The False Alicorn

by Marcibel


The False Alicorn

I don’t know how I knew, but it was clear to me that I was dead.

The smell of the sea was pungent, and the crystal blue far below roared at cliffside. The sky overhead was vast and blue and unblemished by a cloud or even the sun. Underneath my hooves was a perfectly uniform field of emerald grass, dancing in a breeze I couldn’t feel, stretching on until it met the edge of the cliff at the horizon. At the edge of the cliff was the mare, a white unicorn, with her back to me. Her pastel pink mane spilled over her withers, defiant and unwavering in the breeze.

“Hello, Sunset,” the mare greeted without prying her eyes from the sea.

Her voice was familiar. She was familiar. The aura that was undeniably motherly and tender was familiar. But I couldn’t recall who she was, nor place her anywhere in my mind.

“Who are you?” I asked. “And where am I?”

“It’s a lovely day today, isn’t it, lil’ Shimmy?”

I was skeptical of the mare. Normally there were parts of my brain that would sound off alarms, focus better on my surrounds, do everything that the Royal Guard taught me during my time as Princess Celestia’s personal student. But none of that happened, like I was in a dream, where details were foggy and my memory was short. I felt more docile and zen than I had ever been.

A strong wind brushed past me from behind without touching me, and my hooves started to move of their own intentions. They walked me toward the mare, who remained entirely motionless in the aggravating winds. As I neared her, a radiant warmth enveloped me, sending goosebumps crawling across my skin. My hooves stopped me just short of viewing the mare’s entire face, hidden behind that curtain of a mane.
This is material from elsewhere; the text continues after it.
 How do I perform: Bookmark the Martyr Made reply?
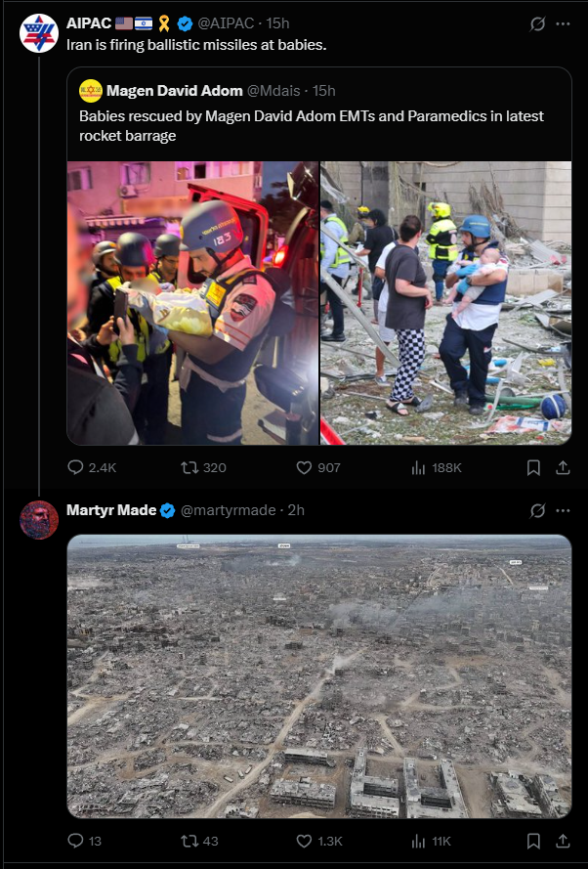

“‘Lil’ Shimmy?’ How do you know that name?”

A grin appeared. I couldn’t tell if it was sweet or mischievous. Perhaps a mixture of both?

“I’m only going to ask once more: who are you?” I demanded. “And where am I?”

The grin grew wider and toothier. The mare leaned her head back, granting me a glimpse of more of her face. Her eyes were shut.

“Do you remember what I asked you?”

I knit my brow at her. “What?”

Her head moved fluidly, turning toward me. Her eyes remained closed until her face was directed squarely at me. She looked like an average mare. Not a pony you’d take a second glance at. Short snout, circular head, vaguely symmetrical face.

“You were small—well, smaller. I told you of your destiny. A Princess. I told you that when I pass, Equestria, the world, would become yours. And I asked what you would do with it.”

The expression on her face became nostalgic, as if a happy memory was playing behind those eyelids.

“I remember it like it was yesterday. ‘I would do like you always did. Keep Equestria peaceful and prosperous.’ You were so, so proud of yourself.”

She opened her eyes, and I had to looked away. They weren’t the normal, shimmering gateways to the soul of an average pony. Her eyes shined blindingly bright, white as snow, and I couldn’t look directly at them, or else spots filled my vision.

I had found the sun.

“Our little ponies. Our kingdom.” Her head tilted. “Are they just as peaceful and prosperous as ever, Princess Sunset?”

And like that, the identity of the mare occurred to me.

“P-Princess Celestia?!” I sputtered. “How—?! What—?!”

She redirected her eyes to the sea once more. “It’s good to see you again, Shimmy,” she said.

I felt…nervous? I couldn’t be sure in the moment. I felt no heart in my chest, thumping heavily, or a blush in my cheeks. Beside me stood a princess of Equestria, whose life I saw leave before my very eyes years ago. My breaths shortened as my list of questions grew.

“Princess…where am I? Where are we?”

“Now, Sunset, I know I taught you better than that. You have to give as much as you take.”

I felt like a little filly being scolded for not doing my magic homework. I hung my head low. “Okay, Princess. What is it that you want to know?”

“Our kingdom? I take it you took good care of it while we were away.”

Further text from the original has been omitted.